Śledztwo rozpoczęło się pod koniec lutego br., gdy kryminalni otrzymali informację o kradzieży Jeepa o wartości 400 tys. zł na terenie województwa śląskiego. Skradziony samochód odnaleziono w Kielcach i zwrócono właścicielowi. To jednak był dopiero początek intensywnej pracy świętokrzyskich policjantów, którzy przez kilka miesięcy skrupulatnie docierali do sedna przestępczego procederu.
W minioną niedzielę na terenie powiatu buskiego policjanci namierzyli kolejnego skradzionego Jeepa i zatrzymali 28-letniego mieszkańca powiatu kieleckiego. Kilka godzin później w ręce funkcjonariuszy wpadli także 29- i 32-latek z tego samego regionu. Podczas przeszukań czterech posesji – trzech pod Kielcami i jednej w powiecie buskim – zabezpieczono ponad 40 pojazdów różnych marek, kilkaset części samochodowych, w tym motocykle, kilkanaście kompletów polskich i zagranicznych tablic rejestracyjnych oraz 50 dowodów rejestracyjnych.

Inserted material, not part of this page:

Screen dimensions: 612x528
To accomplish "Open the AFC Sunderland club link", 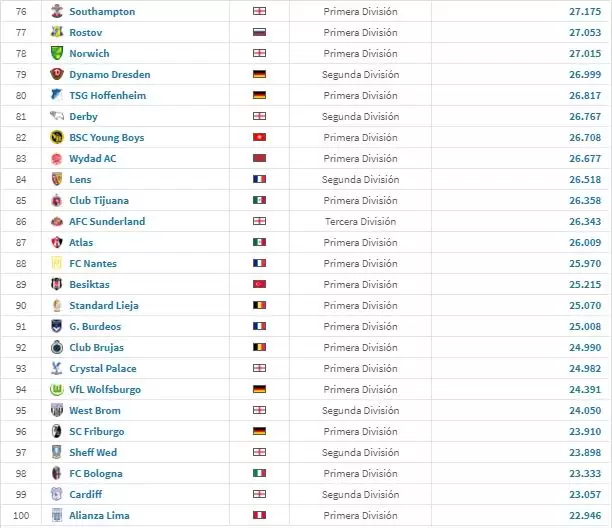I will pos(107,221).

Jak ustalili śledczy, zatrzymani mężczyźni uczynili z kradzieży i legalizacji pojazdów stałe źródło dochodu. Kradzieże dotyczyły aut zarówno z Polski, jak i krajów sąsiednich. Do legalizacji używano dokumentów i karoserii uszkodzonych lub spalonych pojazdów. Wstępne szacunki wskazują, że straty spowodowane działalnością grupy mogą sięgać nawet 8 milionów złotych.
Całej trójce przedstawiono zarzuty działania w zorganizowanej grupie przestępczej oraz paserstwa. Wczoraj wszyscy zostali tymczasowo aresztowani na trzy miesiące. Grozi im kara do 8 lat więzienia. Sprawa ma charakter rozwojowy, a kolejne zatrzymania nie są wykluczone.
W sukces tej realizacji zaangażowani byli nie tylko kryminalni z Komendy Wojewódzkiej Policji w Kielcach. Istotny wkład w zabezpieczenie śladów i dokumentacji procesowej wniósł Wydział Dochodzeniowo-Śledczy KWP Kielce. Wsparcia udzielili również funkcjonariusze z Komendy Powiatowej Policji w Busku-Zdroju, Komendy Miejskiej Policji w Kielcach oraz Oddziału Prewencji Policji w Kielcach, którzy zabezpieczali miejsca odnalezienia skradzionych pojazdów.